Assignment 3: Developing Your Proposal

Due Date: 9 pm Thursday, February 13

1. Overview

The proposal should be a typed plan (a minimum of 1000 words, not including references, for single-person proposals and a minimum of 1500 words for two partners working together) describing the proposed topic. The proposal should not be a draft of your proposed entry or contain paragraphs intended for your entry.

The purpose of the proposal is to persuade readers of the merits of your planned changes or new entry and demonstrate how your entry will differ from or improve upon any existing or related entries. To receive full credit for your eventual overall Wiki contribution, you will need to create a substantial amount of new material, regardless of whether you are adding to and revising an existing entry or creating a new one. The proposal, therefore, needs to clearly indicate the work you plan to contribute. You will need to do enough research to clearly explain (and not just list) your planned changes. Be sure to include all the required proposal components described below in sections 2 and 3.

> **Provided records**
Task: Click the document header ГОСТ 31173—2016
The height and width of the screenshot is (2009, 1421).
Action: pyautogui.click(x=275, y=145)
* * *
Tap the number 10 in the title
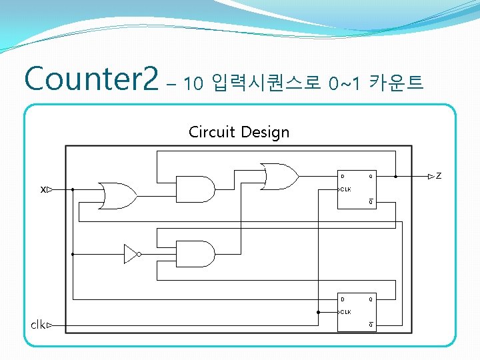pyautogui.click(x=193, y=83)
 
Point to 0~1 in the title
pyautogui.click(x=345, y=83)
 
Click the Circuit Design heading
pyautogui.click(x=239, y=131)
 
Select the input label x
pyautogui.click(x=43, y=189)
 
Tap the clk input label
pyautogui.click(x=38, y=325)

> **Tasks and exercises**
• a. Using the assignment text, answer the following:
(i) At what time and on what day and date is the proposal due?
(ii) What is the minimum word count for a proposal written by two partners?
(iii) In which sections are the required proposal components described?
• b. List every section number that appears in the assignment text, whether as a heading or as a reference.
The material bears no relation to the assignment text.

> **Your written answers**
• a.
(i) 9 pm Thursday, February 13
(ii) 1500 words
(iii) Sections 2 and 3

• b.
1 (Overview)
2
3